Casi la mitad del mundo. A pocos grados se encuentra la capital de este país que lleva por nombre el de la famosa línea equinoccial que divide el planeta en norte y sur: Ecuador. Quito es una ciudad serrana, rodeada de montañas y un volcán, el Pichincha. Este viaje lo realicé en febrero de 1992, llegué un 03 de febrero desde Cuenca, luego de una extensa visita a unos amigos que vivían en esa ciudad. Había ido a este país por dos motivos personales: visitar precisamente a Laura y Patrick (y su hijito Camilo); y reacomodar mi vida, ya que estaba dejando Lima tras muchos años para instalarme en Trujillo. Antes de tomar la decisión final, quise hacer este periplo.
Había estado en Ecuador en 1976, pero había llegado hasta Machala; en realidad, no era mucho. Esto sí era más extenso. Ecuador estaba en una bonanza económica y nosotros salíamos del desastre que fue (no lo olvidaré) el gobierno de Alan García. Muchas instituciones, turistas, proyectos se habían alejado de nuestro país por la violencia, la inestabilidad política y la terrible inflación que nos comían. Ecuador estaba lindo, pujante; sus carreteras eran envidiables y sus lugares se veían llenos de personas que querían conocer un país andino. Y Quito puede ofrecer muchas cosas como ciudad.

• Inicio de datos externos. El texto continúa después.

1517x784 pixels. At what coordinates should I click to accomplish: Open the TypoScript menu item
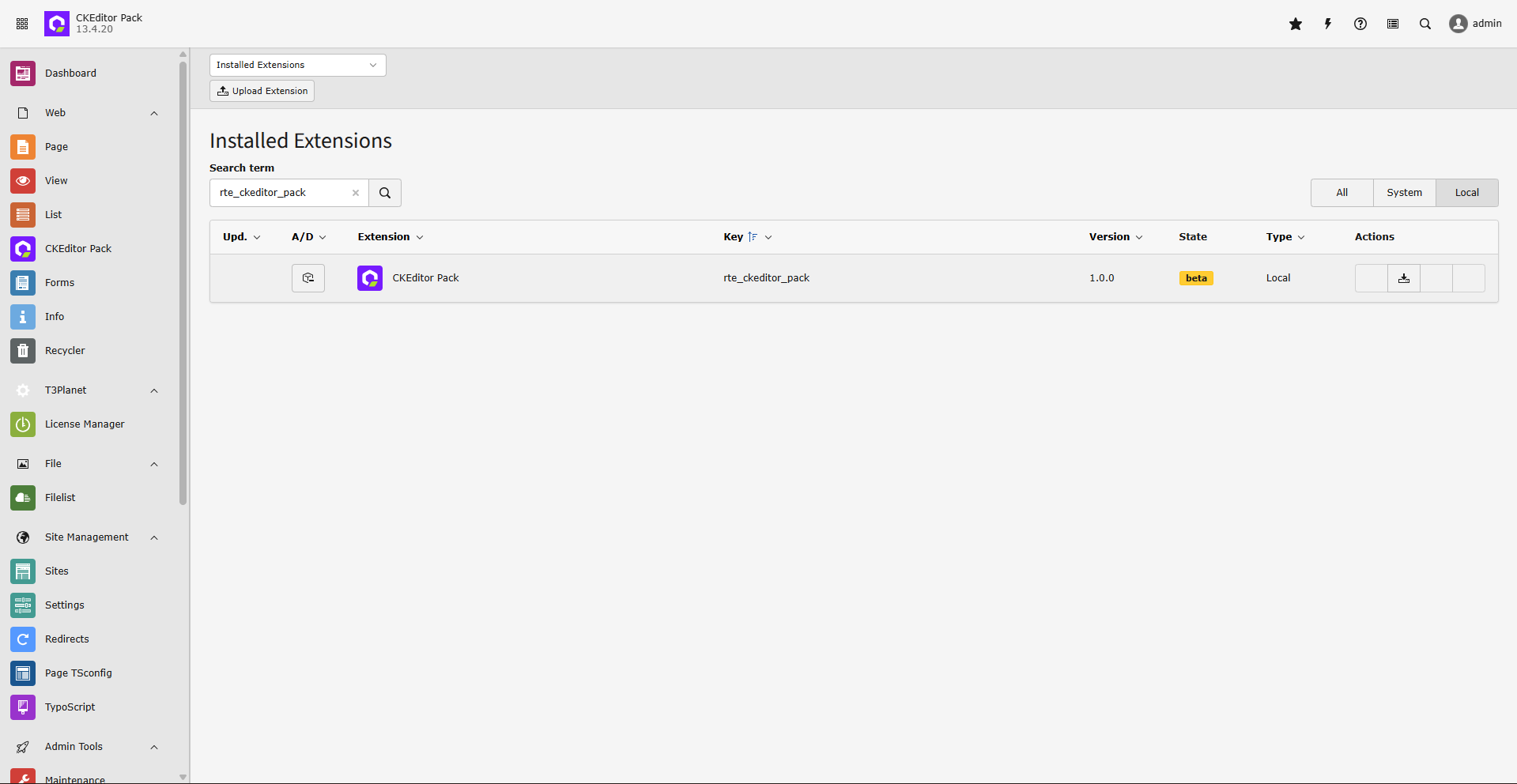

Una vez instalado en un hotel céntrico y apoyado de una guía, me dirigí a recorrer el centro viejo, cerca del Panecillo. Quizá para muchas personas no hallen atractivo las ciudades con calles en subida y bajada, pero como había vivido muchos años en Arequipa, las ciudades así me atraen mucho (Trujillo es excesivamente plana). Las estrechas calles del Centro Viejo son atractivas, bulliciosas. Me fui a la Plaza Mayor, por ahí había que empezar; el palacio de Carandolet, la sede de gobierno no es algo notable; tampoco lo es la catedral; pero si hay algo bello por ver en esta ciudad son las iglesias de San Francisco y la Compañía, extraordinarios monumentos barrocos que han sufrido modificaciones por las reconstrucciones hechas luego de diversos violentos terremotos que asolaron la ciudad. Si uno quiero ver la joya de la ciudad, uno debe ir al convento de San Francisco. Iglesia y claustro son una belleza impresionante. En realidad, con las iglesias de El Sagrario y La Compañía, esta ciudad tiene para competir con las de Cuzco, Guanajuato o Potosí. Entrar a ver los espacios aéreos, cúpulas totalmente labradas, sus altares en pan de oro y sus innumerables cuadros de la escuela quiteña te apabullan por la belleza y el boato. Mención aparte es sus yeserías, sus imágenes, muchas de ellas hechas por un gran artista como fue Bernando Legarda (hay una en la iglesia de San Francisco en Trujillo, ciudad en la que hay bastantes trabajos de la escuela quiteña - por ejemplo, el convento de las carmelitas es obra de jóvenes quiteñas-). Hay que ir a ver el Museo de Arte Colonial, es una visita obligada. Los claustros de San Francisco tienen su propia identidad y difieren bastante del complejo construido por esta congregación en la ciudad de Lima.
2 comentarios:
He viajado contigo ahora leyendo lo que has escrito y me acordé del barroco brasileño y las bellas iglesias que visité durante viaje a lo que llamamos de Ciudades Historicas en Minas Gerias (uno de lo que llamamos estado Brasileño) y tambíen de lo Museo de Arte Sacra de mi ciudad, ejemplo del Barroco Paulista (tardio y menos rebuscado que lo de Minas Gerais). He decidido que cuando yo regrese al Brasil saliré de viaje por America Latina. Ojalá! Tendré la suerte de conocer a las bellezas mencionadas por ti.
Saludos desde Orduña.
Hola Meg,´sí gracias por el comentario. Un día debo ir a Ouro Preto, es un sueño y una obligación. Pronto voy a contar mi experiencia en dos ciudades barrocas impostergables: Juli en Puno y Potosí en Bolivia.